Il sindacato dell’Arma biasima la sentenza
La notizia dell’ulteriore riduzione di pena per Gabriele Natale Hjorth, condannato in via definitiva per il brutale omicidio del vicebrigadiere Mario Cerciello Rega, ha suscitato un’ondata di sconcerto e indignazione. A esprimere il proprio sgomento è il SIM Carabinieri, la più numerosa associazione sindacale dell’Arma, che con un comunicato sottolinea quanto la nuova sentenza appaia lontana da quel senso di giustizia invocato da anni non solo dai colleghi, ma da milioni di cittadini.
La nuova condanna, ridotta a 10 anni, 11 mesi e 25 giorni, sottrae altri cinque mesi rispetto alla precedente decisione della Corte d’Appello bis. Una scelta che, per molti, lascia un senso di amarezza e di frustrazione, soprattutto tra le donne e gli uomini in divisa che ogni giorno affrontano rischi enormi per la sicurezza del Paese.
“Un colpo per chi serve lo Stato ogni giorno”
“Mario Cerciello Rega è stato assassinato brutalmente a coltellate mentre svolgeva il proprio dovere, al servizio dello Stato e dei cittadini”, ricordano dal SIM Carabinieri. “Di fronte alla violenza di quell’omicidio, l’ennesimo abbassamento della pena trasmette un segnale disorientante per tutti coloro che, in uniforme, mettono quotidianamente a rischio la propria vita per la sicurezza collettiva”.
Il vicebrigadiere Cerciello Rega, 35 anni, venne ucciso nella notte tra il 25 e il 26 luglio 2019 a Roma, durante un servizio in borghese. Colpito con 11 coltellate, non ebbe scampo.

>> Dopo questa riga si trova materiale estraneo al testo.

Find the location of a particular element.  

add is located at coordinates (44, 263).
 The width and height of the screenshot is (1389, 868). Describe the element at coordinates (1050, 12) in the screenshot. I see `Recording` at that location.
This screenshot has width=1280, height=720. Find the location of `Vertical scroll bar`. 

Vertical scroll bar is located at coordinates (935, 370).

L’episodio scosse profondamente l’opinione pubblica italiana, diventando simbolo del sacrificio e della fragilità di chi opera in prima linea contro la criminalità.
Vicinanza a vedova e famiglia del vicebrigadiere
In un momento così delicato, il SIM Carabinieri ribadisce il suo sostegno incondizionato a Rosa Maria Esilio, vedova di Mario Cerciello Rega, e a tutta la sua famiglia: “Sono vittime anche loro di una ferita che il tempo e la giustizia, ad oggi, non sembrano ancora in grado di sanare”.
Il sindacato assicura che resterà vigile “perché la memoria di un servitore dello Stato non venga offesa o sminuita”. Un impegno che si traduce nel continuare a dare voce al disagio e all’indignazione di migliaia di carabinieri e cittadini che si sentono traditi da una giustizia percepita come distante dalle aspettative di equità.
Una ferita ancora aperta
La vicenda giudiziaria legata all’omicidio Cerciello Rega ha visto negli anni un susseguirsi di sentenze e riformulazioni delle pene. Una dinamica che, seppur legittima sul piano giuridico, alimenta il dolore di una comunità che da quel 26 luglio 2019 non ha mai smesso di chiedere giustizia per un uomo che ha perso la vita mentre faceva semplicemente il proprio lavoro.